Circoviruses are highly prevalent porcine and avian pathogens. In recent years, novel circular ssDNA genomes have recently been detected in a variety of fecal and environmental samples using deep sequencing approaches. In this study the identification of genomes of novel circoviruses and cycloviruses in feces of insectivorous bats is reported. Pan-reactive primers were used targeting the conserved rep region of circoviruses and cycloviruses to screen DNA bat fecal samples. Using this approach, partial rep sequences were detected which formed five phylogenetic groups distributed among the Circovirus and the recently proposed Cyclovirus genera of the Circoviridae. Further analysis using inverse PCR and Sanger sequencing led to the characterization of four new putative members of the family Circoviridae with genome size ranging from 1,608 to 1,790 nt, two inversely arranged ORFs, and canonical nonamer sequences atop a stem loop.

Introduction

Viruses of the Circoviridae family are known to infect a wide range of vertebrates. The virions consist of naked nucleocapsids of about 20 nm in diameter, with a circular single stranded DNA (ssDNA) genome of approximately 2.0 kb [1]. They have an ambisense genome organization containing two major open reading frames (ORFs) inversely arranged, responsible for encoding the replicase (Rep) and capsid (Cap) proteins, and are separated by a 3’ intergenic region (IGR) between the stop codons and a 5’ IGR between the start codons [2]. Some circoviruses are major pathogens of pigs [3-5], e.g. porcine circovirus 2 (PCV2) which causes either asymptomatic infections or clearly apparent disease which may be responsible for significant economic losses [6-10]. In birds, avian circoviruses, within the genus Gyrovirus, have been identified in a broad range of avian species; one of them, chicken anemia virus (CAV), is a major cause of disease, associated to lymphoid depletion, immunosuppression and developmental abnormalities [11-15]. According to the document 2014.006a-gV from ICTV, there is a proposal of the Gyrovirus genus removal from Circoviridae to Anelloviridae family due to recent metagenomic studies on gyroviruses showing a very high sequence divergence when compared to other circoviruses members.

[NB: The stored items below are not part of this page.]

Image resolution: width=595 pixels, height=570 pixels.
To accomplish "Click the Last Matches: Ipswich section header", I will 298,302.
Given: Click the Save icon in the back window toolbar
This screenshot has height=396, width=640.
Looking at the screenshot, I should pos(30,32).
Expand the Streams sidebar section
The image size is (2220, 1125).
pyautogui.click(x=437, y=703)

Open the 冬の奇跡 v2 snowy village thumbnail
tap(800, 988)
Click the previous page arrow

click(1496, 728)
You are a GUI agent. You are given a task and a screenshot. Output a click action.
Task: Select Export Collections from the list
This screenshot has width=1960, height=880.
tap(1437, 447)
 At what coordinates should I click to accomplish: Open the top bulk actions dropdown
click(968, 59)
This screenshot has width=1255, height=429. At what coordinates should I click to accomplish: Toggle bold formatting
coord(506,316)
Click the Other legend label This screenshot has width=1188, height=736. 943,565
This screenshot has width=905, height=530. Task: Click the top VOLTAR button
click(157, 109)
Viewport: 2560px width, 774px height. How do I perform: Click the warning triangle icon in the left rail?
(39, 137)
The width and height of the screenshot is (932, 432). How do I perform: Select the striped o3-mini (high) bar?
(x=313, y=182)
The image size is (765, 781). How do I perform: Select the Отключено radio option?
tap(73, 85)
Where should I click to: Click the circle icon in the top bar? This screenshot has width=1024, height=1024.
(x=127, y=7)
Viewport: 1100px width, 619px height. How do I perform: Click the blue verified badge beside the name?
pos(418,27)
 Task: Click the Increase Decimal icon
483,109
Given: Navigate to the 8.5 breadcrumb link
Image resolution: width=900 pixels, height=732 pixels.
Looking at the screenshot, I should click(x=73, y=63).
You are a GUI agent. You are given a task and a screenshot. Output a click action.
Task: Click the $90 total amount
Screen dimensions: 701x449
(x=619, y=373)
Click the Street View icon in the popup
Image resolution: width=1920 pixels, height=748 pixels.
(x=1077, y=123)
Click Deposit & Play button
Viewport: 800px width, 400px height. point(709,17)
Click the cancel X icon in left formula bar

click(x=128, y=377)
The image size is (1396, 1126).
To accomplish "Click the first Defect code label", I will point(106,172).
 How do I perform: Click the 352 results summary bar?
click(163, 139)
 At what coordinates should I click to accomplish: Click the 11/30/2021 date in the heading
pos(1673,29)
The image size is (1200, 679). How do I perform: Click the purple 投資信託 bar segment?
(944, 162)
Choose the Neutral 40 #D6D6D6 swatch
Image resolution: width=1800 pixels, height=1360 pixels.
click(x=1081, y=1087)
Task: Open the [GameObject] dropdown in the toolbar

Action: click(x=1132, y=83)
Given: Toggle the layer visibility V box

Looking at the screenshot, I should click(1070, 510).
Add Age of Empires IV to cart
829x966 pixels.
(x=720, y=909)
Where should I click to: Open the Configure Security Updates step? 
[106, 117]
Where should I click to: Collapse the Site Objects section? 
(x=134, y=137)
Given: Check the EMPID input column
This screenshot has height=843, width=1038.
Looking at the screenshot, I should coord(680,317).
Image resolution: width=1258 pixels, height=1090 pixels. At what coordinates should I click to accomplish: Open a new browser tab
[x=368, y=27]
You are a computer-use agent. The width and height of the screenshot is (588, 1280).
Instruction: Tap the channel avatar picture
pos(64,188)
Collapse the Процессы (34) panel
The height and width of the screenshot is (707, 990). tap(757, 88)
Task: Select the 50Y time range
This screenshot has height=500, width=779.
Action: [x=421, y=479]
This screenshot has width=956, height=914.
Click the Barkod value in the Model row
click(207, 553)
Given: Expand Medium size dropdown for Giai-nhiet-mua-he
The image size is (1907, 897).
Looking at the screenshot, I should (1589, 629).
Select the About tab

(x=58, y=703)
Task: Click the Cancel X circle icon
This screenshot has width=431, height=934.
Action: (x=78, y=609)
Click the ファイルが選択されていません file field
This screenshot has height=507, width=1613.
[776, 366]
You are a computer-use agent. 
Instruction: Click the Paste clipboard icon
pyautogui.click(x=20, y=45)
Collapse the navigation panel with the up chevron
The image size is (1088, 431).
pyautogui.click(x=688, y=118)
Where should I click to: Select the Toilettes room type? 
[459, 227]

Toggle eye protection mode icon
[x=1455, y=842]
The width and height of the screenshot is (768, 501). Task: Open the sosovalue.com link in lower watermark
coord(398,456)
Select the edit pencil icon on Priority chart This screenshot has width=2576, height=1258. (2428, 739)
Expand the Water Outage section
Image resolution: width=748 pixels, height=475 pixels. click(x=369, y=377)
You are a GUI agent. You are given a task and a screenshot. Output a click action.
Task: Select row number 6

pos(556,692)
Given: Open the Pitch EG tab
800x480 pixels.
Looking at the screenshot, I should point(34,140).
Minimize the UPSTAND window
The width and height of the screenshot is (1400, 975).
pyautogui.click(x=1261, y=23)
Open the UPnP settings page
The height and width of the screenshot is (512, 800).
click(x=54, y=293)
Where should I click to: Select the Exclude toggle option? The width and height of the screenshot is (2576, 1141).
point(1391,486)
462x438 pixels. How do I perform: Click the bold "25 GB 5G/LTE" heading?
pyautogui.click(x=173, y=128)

Recent metagenomic approaches, high-throughput sequencing techniques and degenerate PCRs have led to the identification of small circular DNA genomes in fecal samples of wild mammals, in insects as well as from environmental samples [2,16-18]. Some of the newly described circular genomes are similar to those of circoviruses, but phylogenetically different from the previously known avian and porcine circoviruses [18]. Their distinct nucleotide/amino acid composition and genome organization allowed authors to propose the creation of a new genus within the Circoviridae, which was named Cyclovirus. In comparison to members of the genus Circovirus, both rep and cap cycloviruses genes are smaller, with shorter or no 3’ IGR between the stop codons of the two major ORFs and a longer 5’ IGR between the start codons of the two major ORFs [2].

Sequences related to circoviruses have been identified based on the detection of the conserved Rep region involved in rolling circle replication (RCR) [19]. Cyclovirus genomes were detected in wild animal’s samples, human feces and cerebrospinal fluids; muscular tissues of farm animals such as chickens, cows, sheep, goats, and camels [20,21]. Currently, eight different species of cycloviruses have been detected in winged-insect populations highlighting they circulate in a wide host range possessing a high genetic diversity, as well [18-20,22-24].

So far, classification for the genus Circovirus considers circoviruses sharing >75% genome-wide nucleotide identity and >70% amino acid identity in the capsid (Cap) protein to the same species. Although, there are no species demarcation criteria for the genus Cyclovirus, the taxonomic classification for the family Circoviridae considers viruses sharing >60% in their Cap amino acid identity level as belonging to distinct genera [19].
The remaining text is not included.